(Word and element location data)

════════════════════

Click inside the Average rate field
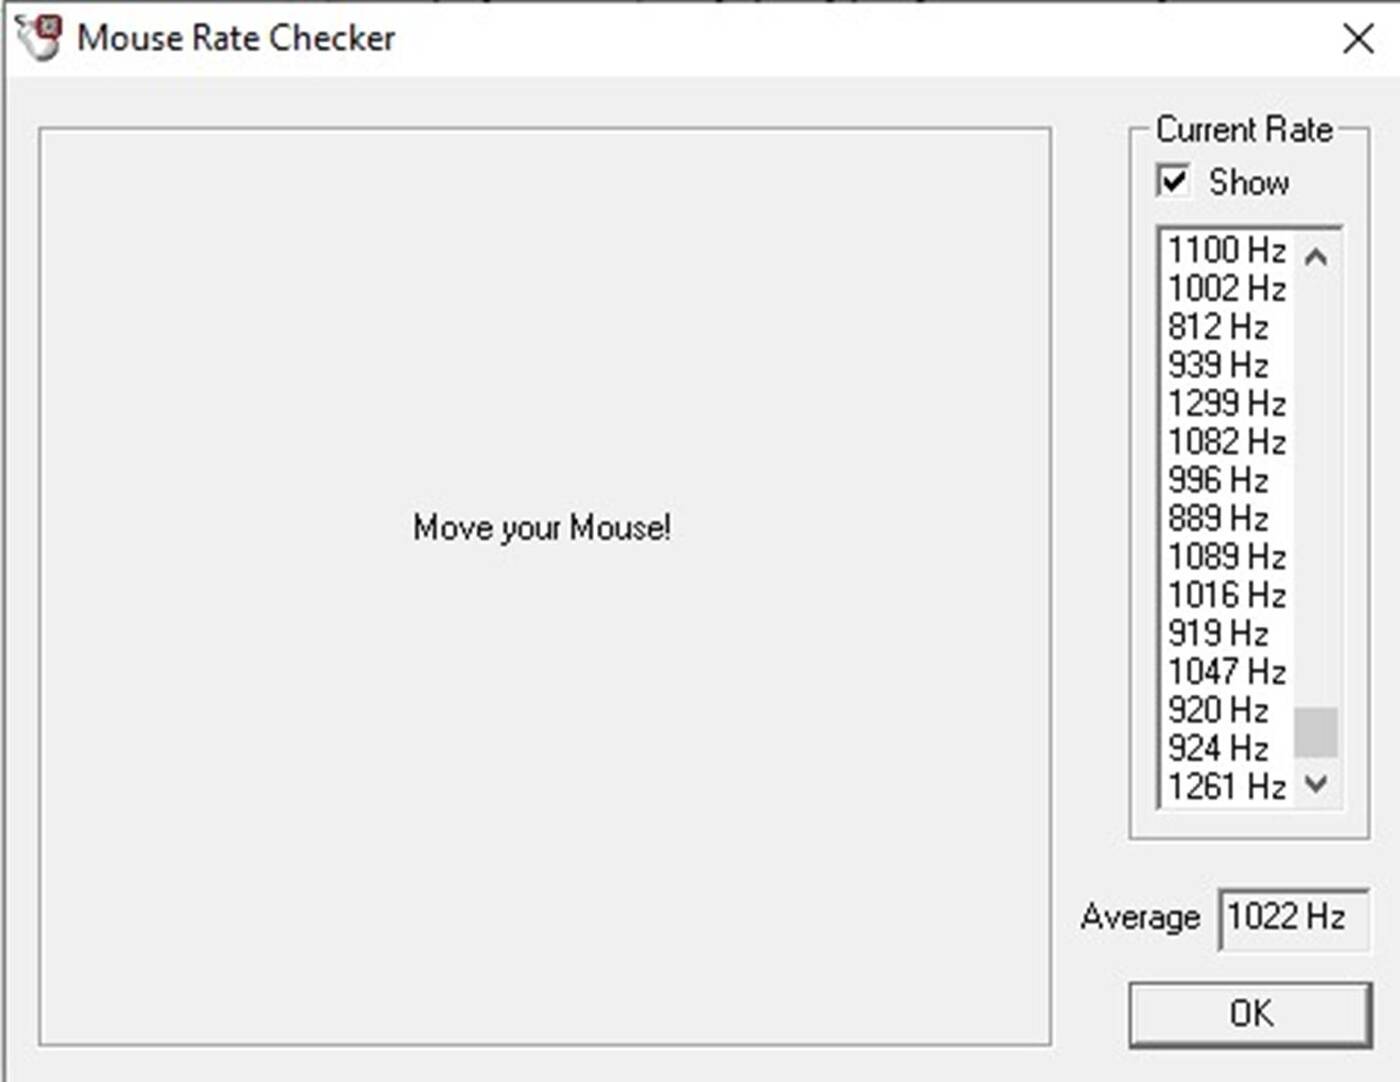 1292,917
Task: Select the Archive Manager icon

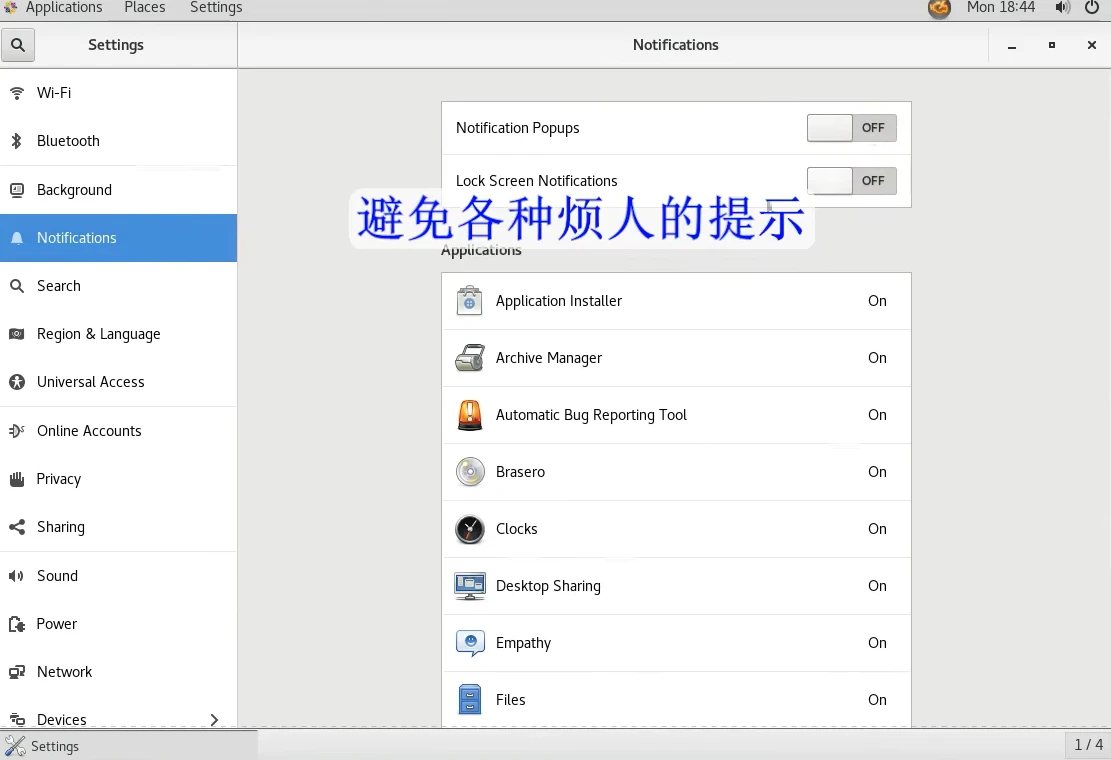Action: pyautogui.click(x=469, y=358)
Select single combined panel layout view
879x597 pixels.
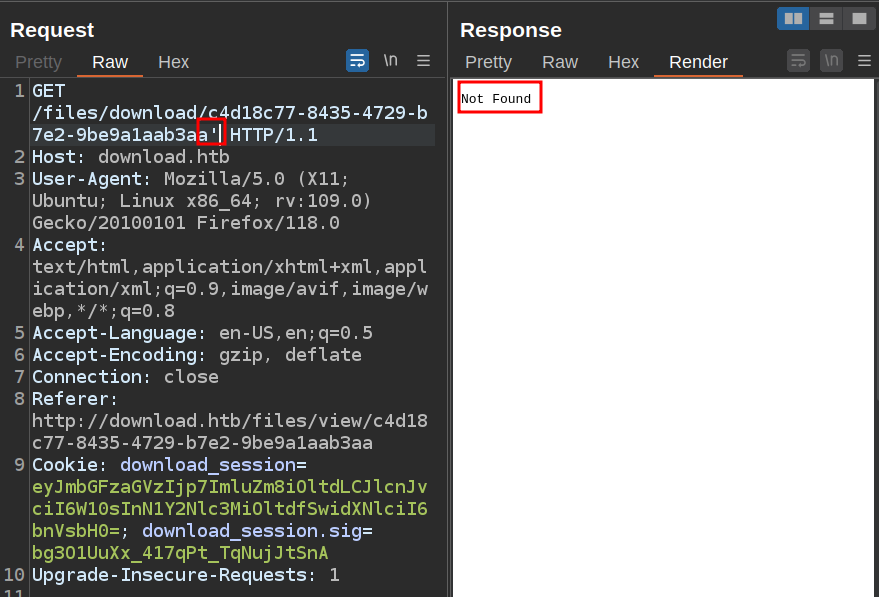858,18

════════════════════

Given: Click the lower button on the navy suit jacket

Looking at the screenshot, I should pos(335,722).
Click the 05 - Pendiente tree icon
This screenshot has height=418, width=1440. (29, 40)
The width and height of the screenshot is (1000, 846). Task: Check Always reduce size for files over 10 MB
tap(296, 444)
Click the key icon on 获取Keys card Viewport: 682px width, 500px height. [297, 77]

════════════════════

• [YOUR INSTRUCTIONS]: Shift every coordinate in the answers by -36 and write the lines out again, requests included, starting with the line containing "The width and" and going on through the line containing "Click the key".

• [ANSWER]:
The width and height of the screenshot is (1000, 846). Task: Check Always reduce size for files over 10 MB
tap(260, 408)
Click the key icon on 获取Keys card Viewport: 682px width, 500px height. [261, 41]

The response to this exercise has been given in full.